Here's why the Trump administration will be good for private prisons — and bad for inmates

Life

Life in privatized prisons can be especially inhumane: One prisoner in a private prison lost his leg and some fingers to gangrene after not being given sufficient medical care, and another lost part of his ear during a stabbing fight with a fellow inmate, according to a damning Mother Jones report in July. 

The following month, President Barack Obama's administration announced it would work towards ending contracting private prisons due to their poor conditions: The drive to maximize profits has reduced the number of prison guards and provided those left with insufficient training. 

After the announcement, stocks for the biggest players in the prison-industrial complex — CoreCivic Inc. and GEO Group Inc. —  plummeted. 

But now private prisons are on track to make a quick comeback with the election of Donald Trump. The president-elect and his administration may well bolster these companies, whose stock prices have dramatically increased since the Nov. 8 election. GEO's stock price went from $24 to $31 in less than a week after Trump's victory. 

These companies, and others like them, could potentially benefit from a confluence of factors, from stricter immigration laws to lengthening sentences.

In 2015 alone, GEO made $1.84 billion in revenue. Trump's proposal of enforcing stricter laws on undocumented immigrants would cost the government anywhere from $400 to $600 billion, Bloomberg reports; private prisons would stand to earn some of that.

Trump's controversial choice of attorney general, Jefferson Sessions, is good news for the private prison industry, too.  

Sessions has been a consistent and avid supporter of private prisons, inviting them into his home state of Alabama over the past few decades. This point, coupled with Sessions' plan to prosecute undocumented immigrants, is likely good news for the prison-industrial complex.

"We will prosecute those who repeatedly violate our borders," Sessions said in his opening statement to the Senate Tuesday for his confirmation hearing. "It will be my priority to confront these crises vigorously, effectively and immediately."

Andrew Harnik/AP

To top it off, Trump has echoed Sessions' approach to incarceration by explicitly saying on the campaign trail that he wants to privatize prisons. 

"Our prison system is a disaster, it's complete disaster all over the country," Trump said in an MSNBC town hall in March. "By the way, with prisons I do think we can do a lot of privatizations and private prisons. It seems to work a lot better."

Perhaps unsurprisingly, the private prison industry has been accused of cozying up to Trump even before the elections. 

The nonpartisan campaign finance watchdog Campaign Legal Center filed a complaint to the Federal Election Commission in November, alleging GEO broke the law by funding a Trump super PAC.

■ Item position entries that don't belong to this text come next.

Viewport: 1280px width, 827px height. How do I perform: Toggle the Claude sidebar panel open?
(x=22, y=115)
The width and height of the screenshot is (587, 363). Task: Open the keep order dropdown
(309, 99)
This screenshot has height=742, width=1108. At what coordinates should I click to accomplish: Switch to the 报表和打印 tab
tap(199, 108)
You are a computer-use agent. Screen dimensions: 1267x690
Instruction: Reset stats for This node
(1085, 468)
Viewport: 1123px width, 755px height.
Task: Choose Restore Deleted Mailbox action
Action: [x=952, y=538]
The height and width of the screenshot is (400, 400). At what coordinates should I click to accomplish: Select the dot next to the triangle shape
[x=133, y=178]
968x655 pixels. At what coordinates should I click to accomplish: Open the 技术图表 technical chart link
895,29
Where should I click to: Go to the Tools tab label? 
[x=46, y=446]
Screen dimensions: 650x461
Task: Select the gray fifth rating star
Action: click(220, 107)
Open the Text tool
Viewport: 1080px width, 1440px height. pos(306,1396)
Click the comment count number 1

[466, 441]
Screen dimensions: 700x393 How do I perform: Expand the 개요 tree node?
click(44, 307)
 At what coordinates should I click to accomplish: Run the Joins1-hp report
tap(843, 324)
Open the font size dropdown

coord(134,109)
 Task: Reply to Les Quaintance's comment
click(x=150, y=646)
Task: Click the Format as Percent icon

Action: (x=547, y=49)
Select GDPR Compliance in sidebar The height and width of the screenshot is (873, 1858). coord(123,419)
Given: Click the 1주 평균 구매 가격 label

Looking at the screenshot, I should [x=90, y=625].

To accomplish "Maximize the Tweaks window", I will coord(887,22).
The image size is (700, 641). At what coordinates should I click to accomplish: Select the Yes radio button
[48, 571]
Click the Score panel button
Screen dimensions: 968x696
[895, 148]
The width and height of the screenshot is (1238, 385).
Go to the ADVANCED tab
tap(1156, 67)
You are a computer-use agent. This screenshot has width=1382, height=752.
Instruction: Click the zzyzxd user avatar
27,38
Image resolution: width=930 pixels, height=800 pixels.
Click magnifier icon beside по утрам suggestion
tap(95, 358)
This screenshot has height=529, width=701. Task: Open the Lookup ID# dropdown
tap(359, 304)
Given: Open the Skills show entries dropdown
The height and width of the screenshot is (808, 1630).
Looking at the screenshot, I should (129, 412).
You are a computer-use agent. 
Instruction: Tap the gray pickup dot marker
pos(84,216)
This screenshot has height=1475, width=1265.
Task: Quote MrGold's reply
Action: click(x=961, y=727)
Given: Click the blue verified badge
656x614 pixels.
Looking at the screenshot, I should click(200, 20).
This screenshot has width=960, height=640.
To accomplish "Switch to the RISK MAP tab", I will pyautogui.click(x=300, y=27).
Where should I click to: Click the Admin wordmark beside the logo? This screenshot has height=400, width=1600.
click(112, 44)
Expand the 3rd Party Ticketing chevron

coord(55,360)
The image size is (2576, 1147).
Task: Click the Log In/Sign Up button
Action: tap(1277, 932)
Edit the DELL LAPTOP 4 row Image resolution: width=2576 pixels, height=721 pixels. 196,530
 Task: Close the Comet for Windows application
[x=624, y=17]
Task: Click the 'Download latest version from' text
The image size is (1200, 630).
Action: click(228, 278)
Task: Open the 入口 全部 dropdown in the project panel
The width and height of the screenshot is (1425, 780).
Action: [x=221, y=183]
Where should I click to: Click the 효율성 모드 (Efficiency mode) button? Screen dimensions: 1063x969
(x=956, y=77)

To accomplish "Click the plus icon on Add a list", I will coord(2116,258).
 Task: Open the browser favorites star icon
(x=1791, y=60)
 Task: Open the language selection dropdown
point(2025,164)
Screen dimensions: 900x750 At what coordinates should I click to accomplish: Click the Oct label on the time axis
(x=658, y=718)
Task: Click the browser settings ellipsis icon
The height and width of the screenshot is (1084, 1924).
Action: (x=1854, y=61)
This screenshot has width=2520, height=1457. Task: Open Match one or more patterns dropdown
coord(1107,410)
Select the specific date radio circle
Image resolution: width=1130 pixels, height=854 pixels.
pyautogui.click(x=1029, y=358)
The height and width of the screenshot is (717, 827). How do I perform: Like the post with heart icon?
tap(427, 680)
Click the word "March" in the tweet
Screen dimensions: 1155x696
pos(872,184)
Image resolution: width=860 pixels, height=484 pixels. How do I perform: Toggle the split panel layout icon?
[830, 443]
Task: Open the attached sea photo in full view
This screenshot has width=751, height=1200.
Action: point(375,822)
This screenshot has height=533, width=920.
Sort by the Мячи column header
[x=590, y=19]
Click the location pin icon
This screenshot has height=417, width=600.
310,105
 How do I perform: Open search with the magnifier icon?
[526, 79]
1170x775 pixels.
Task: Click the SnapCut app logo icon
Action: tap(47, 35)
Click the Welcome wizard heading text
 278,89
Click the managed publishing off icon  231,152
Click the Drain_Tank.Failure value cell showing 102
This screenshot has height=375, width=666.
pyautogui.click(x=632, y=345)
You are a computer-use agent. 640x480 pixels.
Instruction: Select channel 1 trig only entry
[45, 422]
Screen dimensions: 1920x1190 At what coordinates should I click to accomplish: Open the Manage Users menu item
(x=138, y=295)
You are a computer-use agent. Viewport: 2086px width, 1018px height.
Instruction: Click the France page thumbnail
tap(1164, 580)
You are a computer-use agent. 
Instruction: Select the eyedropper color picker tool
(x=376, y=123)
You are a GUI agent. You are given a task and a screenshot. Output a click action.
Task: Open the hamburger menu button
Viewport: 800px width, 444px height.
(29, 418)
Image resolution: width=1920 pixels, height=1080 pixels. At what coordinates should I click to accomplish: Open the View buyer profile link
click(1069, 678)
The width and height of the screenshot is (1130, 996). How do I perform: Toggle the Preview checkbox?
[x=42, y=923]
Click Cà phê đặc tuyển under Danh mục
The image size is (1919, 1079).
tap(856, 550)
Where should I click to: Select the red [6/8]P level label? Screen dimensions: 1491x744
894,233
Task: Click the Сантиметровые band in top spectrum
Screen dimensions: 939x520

Companies that have government contracts are not actually allowed to make political contributions.

Tom Lynn/Getty Images

Even if there are arguably financial upsides to government contracts with private companies, the human consequences of unchecked privatization can be serious.

In general, as more public services are privatized, the quality of those services provided seems to go down. Privatized hospitals see increased mortality rates, for example, and the privatization of emergency responders has resulted in 911 waiting times so long that people have died.

And, as the Mother Jones report revealed, prisoners are not being properly cared for when companies try to cut corners and generate more savings by cutting costs by hiring fewer, less-qualified guards.

The problem has steadily been getting more attention, even seeping into popular culture: Orange is the New Black showcases how privatizing prisons can seriously reduce the quality of life for those who are incarcerated — at times making it barely tolerable.

Netflix

"There's a magical thinking among business executives that something about the profit motive makes everything run better," Boston University economics professor Raymond Fisman told the New York Times. "What is government going to be like when it is run by billionaire CEOs that see the private sector as a solution to all the world's problems?"

In fact, recent Nobel prize-winning economists argue that the very nature of public-private contracts and the imperative that private businesses maximize profits can create a drag on quality and reduce worker (e.g., prison guard) training.